The survey also showed that safety concerns are anticipated as people return to public spaces. Approximately 75 percent or more of respondents are either very or somewhat concerned about acts of violence as they return to congregating at public events like concerts and spaces like malls, schools and universities.

“We did this survey because we wanted to understand the level of trust in these communications because we work so much with these officials,” Mock said. “We just wanted to get more of an objective understanding of how the public sees this issue because it is very relevant today.”

Expanded Footprint

Rave added to its significant footprint of 3,500 public safety agencies and communities across all 50 states in 2020, as the Rave platform and Smart911 national safety registry were deployed by new cities and municipalities nationwide, including the Cities of San Francisco, New Orleans and Plano, Tex.

In Louisville, Ky., the Louisville Metro Emergency Services faced a challenging year between the pandemic, a fire on premise and ongoing local protests. The department turned to Rave’s solutions to combat a high call volume and push critical information to residents and visitors regarding COVID-19 restrictions.
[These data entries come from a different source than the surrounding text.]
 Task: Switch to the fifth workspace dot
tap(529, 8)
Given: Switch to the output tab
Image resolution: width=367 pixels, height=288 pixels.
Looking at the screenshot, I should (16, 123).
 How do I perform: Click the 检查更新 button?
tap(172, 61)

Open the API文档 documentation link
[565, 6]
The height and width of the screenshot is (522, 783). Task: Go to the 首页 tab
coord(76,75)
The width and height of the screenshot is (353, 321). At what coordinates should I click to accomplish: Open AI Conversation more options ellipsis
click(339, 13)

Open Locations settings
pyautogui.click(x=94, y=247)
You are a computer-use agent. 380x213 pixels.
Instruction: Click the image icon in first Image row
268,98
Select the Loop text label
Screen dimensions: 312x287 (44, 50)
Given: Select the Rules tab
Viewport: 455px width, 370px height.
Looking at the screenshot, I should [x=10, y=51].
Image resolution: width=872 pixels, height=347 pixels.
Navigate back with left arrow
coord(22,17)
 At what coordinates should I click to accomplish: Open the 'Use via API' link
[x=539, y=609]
They also sent targeted notifications based on location to inform different groups about ongoing protests in their area.

Mock recognized Jody Meiman, Director for Louisville Metro Emergency Services, who utilized Rave’s text-from-911, proactive alerts and Smart911 Safety Profiles to provide the most informed response possible to the community.

“They were literally facing fires, the pandemic, social unrest,” she said. “In the midst of all of this, they were operating their Emergency Services Center and sending out notifications to targeted audiences in the city, saying, ‘Hey, there’s social unrest here. Don’t go here.’ He was using Rave technology to help in the crises they were facing.”
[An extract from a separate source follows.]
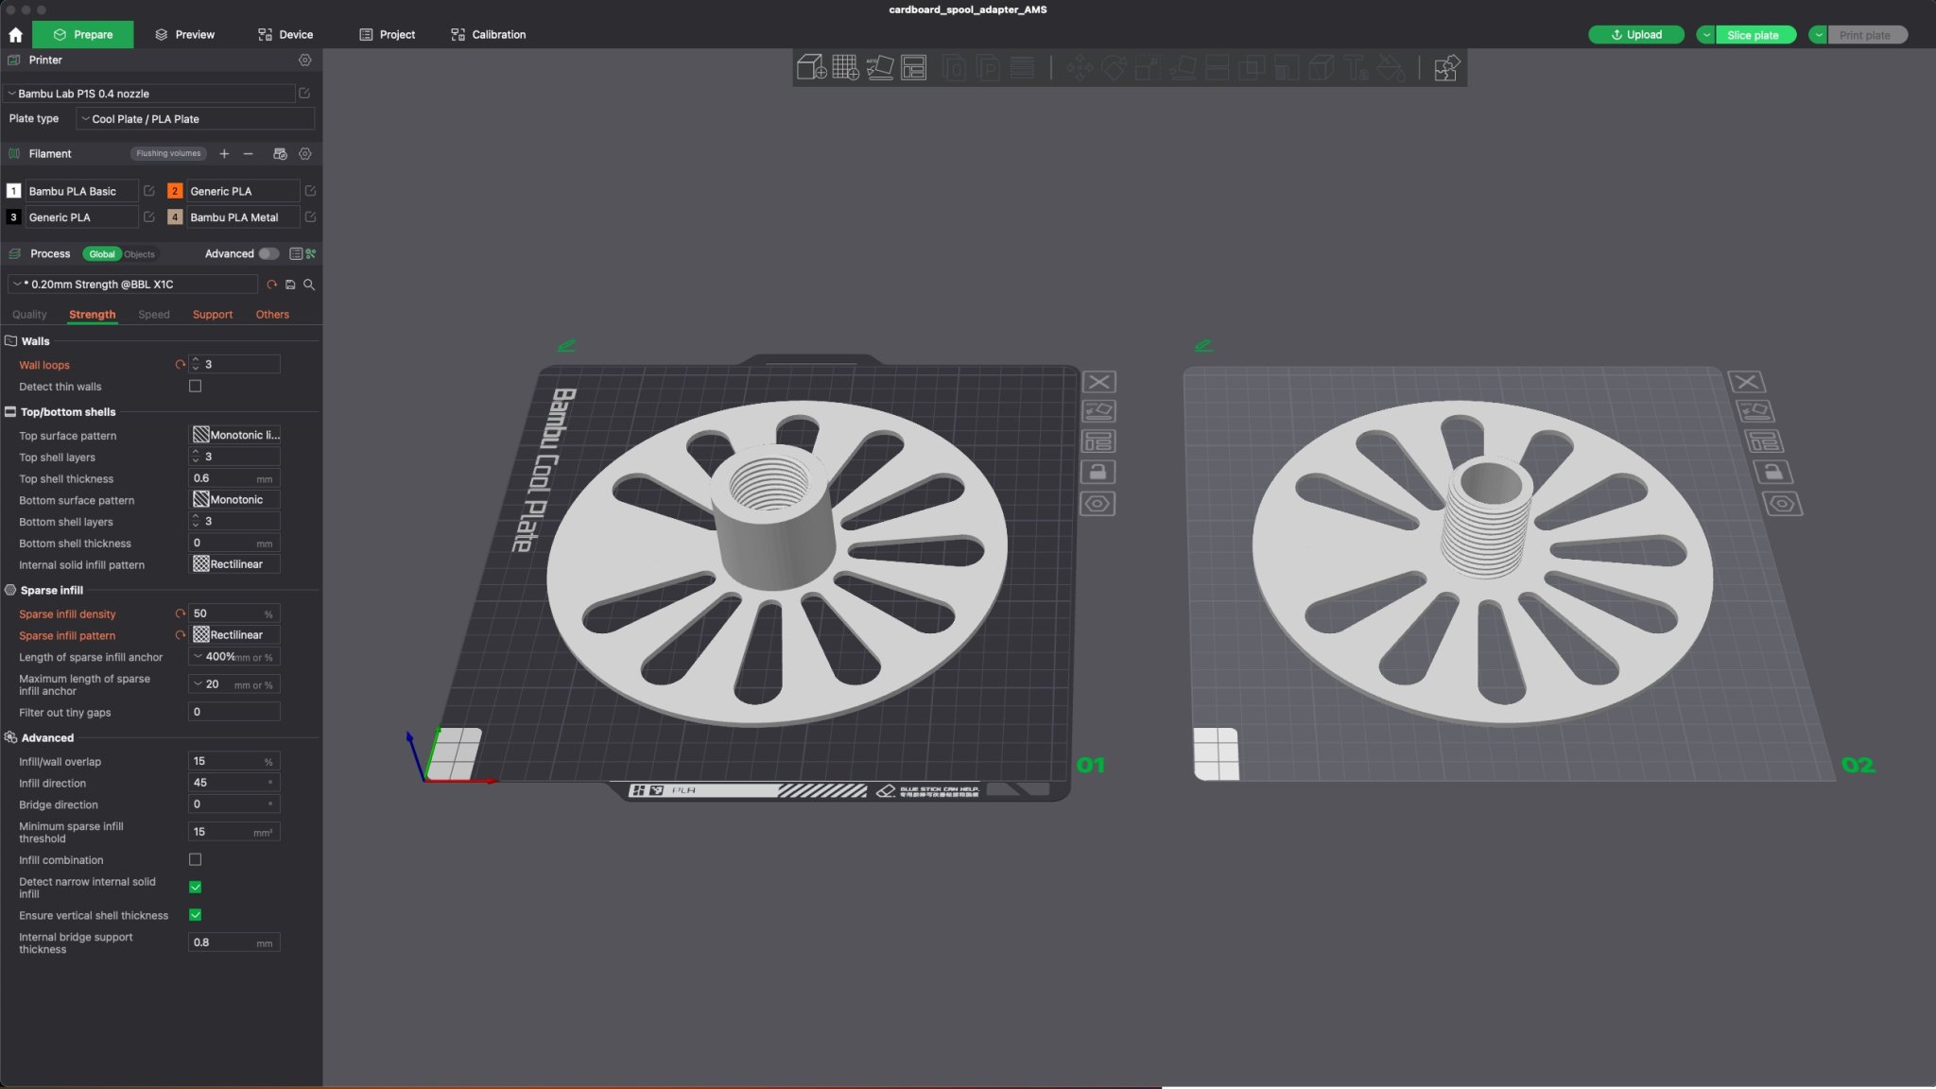Click the home icon
The height and width of the screenshot is (1089, 1936).
click(15, 35)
Rave expanded its growth into 1,600 enterprises and healthcare facilities confronted with the challenge to quickly notify, effectively engage and efficiently target critical communications to a distributed and remote workforce. Businesses and manufacturing facilities, such as Seaboard Foods, Sinclair Oil and LendingTree, use the Rave platform to proactively protect their workforce, and inform them of updated policies and resources for support.
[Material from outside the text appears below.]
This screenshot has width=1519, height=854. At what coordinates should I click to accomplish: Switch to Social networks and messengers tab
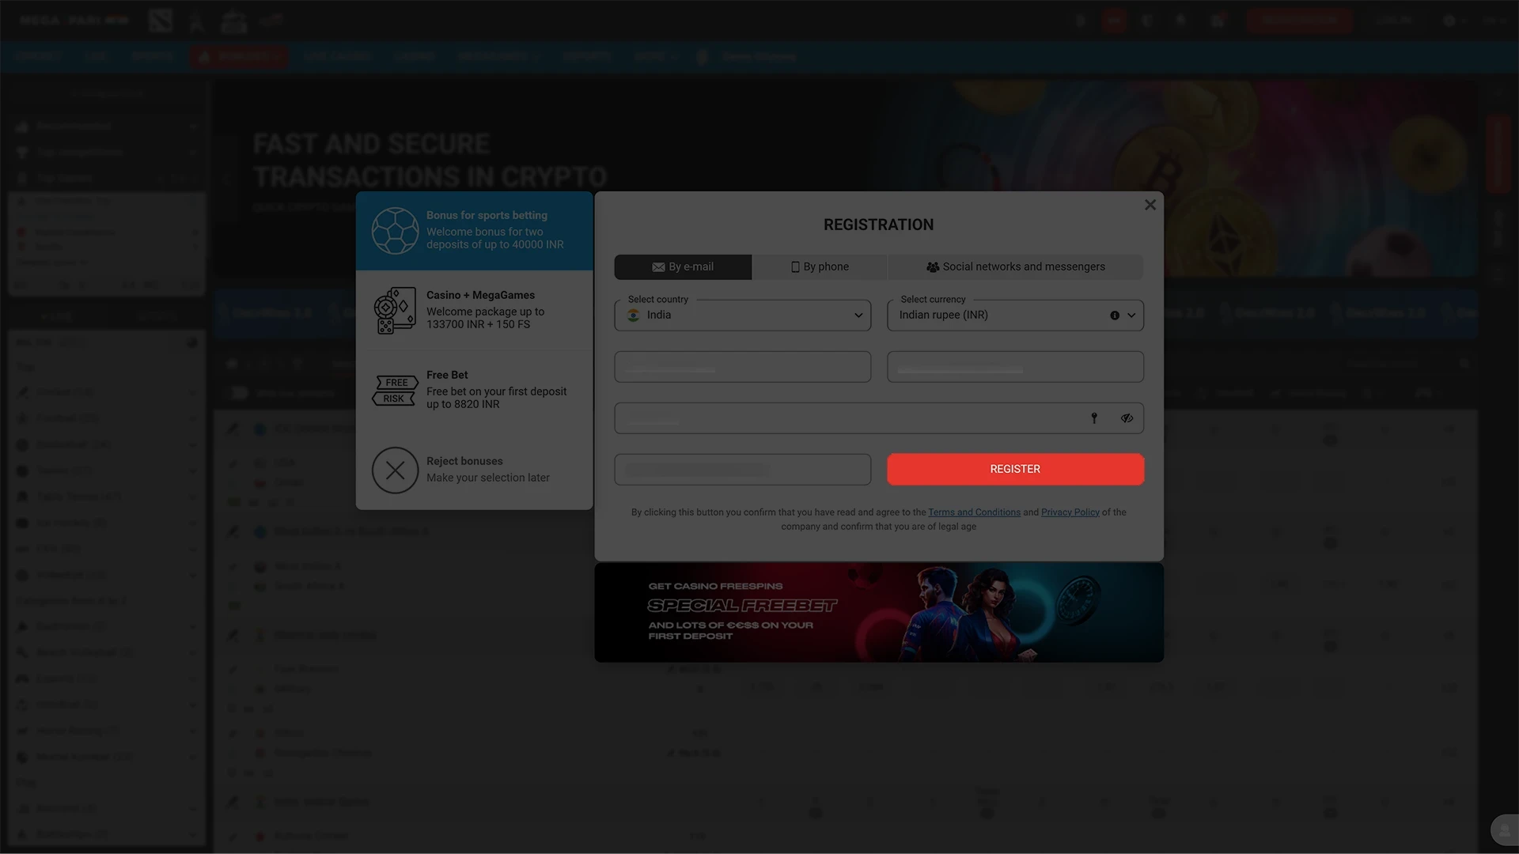point(1015,266)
Rave’s solutions are also deployed in the area of campus safety. Customers include 65 percent of the U.S. higher education population, five of the eight Ivy League universities, 10 of the 14 Big Ten schools and nine of the Big 12 schools, with those numbers growing in 2020 as colleges and universities nationwide navigated existing safety threats, along with new concerns brought on by the pandemic.

For K-12 schools, New Mexico joined Oklahoma, Delaware and Louisiana in 2020, becoming the latest state to deploy Rave Panic Button in all K-12 schools across the state, covering nearly 350,000 students. Overall, Rave Panic Button has been implemented in more than 10,000 schools across the U.S., including those in New York, Arkansas, Washington, D.C. and Florida.

“There is a lot of traction in terms of how we can prevent,” Mock said. “You have these tools in order to prevent, and then be there when it counts.”

Marketing Strategies

When asked what marketing strategies will be implemented to achieve a 12th straight year of double-digit revenue growth, Mock noted a continued focus on understanding the needs of customers of the communities and businesses that Rave works with.

“The survey is really to that effect,” Mock stated. “What is effective communication in crisis? What can be done to improve on that? We want to be spokesmen to talk about these types of issues.

“We also want to continue to grow and expand. That’s what drives us as an overall company. We’re looking for opportunities to expand any existing markets that we’re in.

She continued. “I think really our philosophy is if we take care of our customers, who are taking care of us, then all the rest will come. Sometimes it’s not the most complicated technology, it’s the most useful one. When you need to get an alert out, you need to do it fast. What is most useful to someone responding in a crisis? If it’s easy to deploy, easy to use, helps you in the heat of the moment and keeps your head straight, that’s what we’re after.”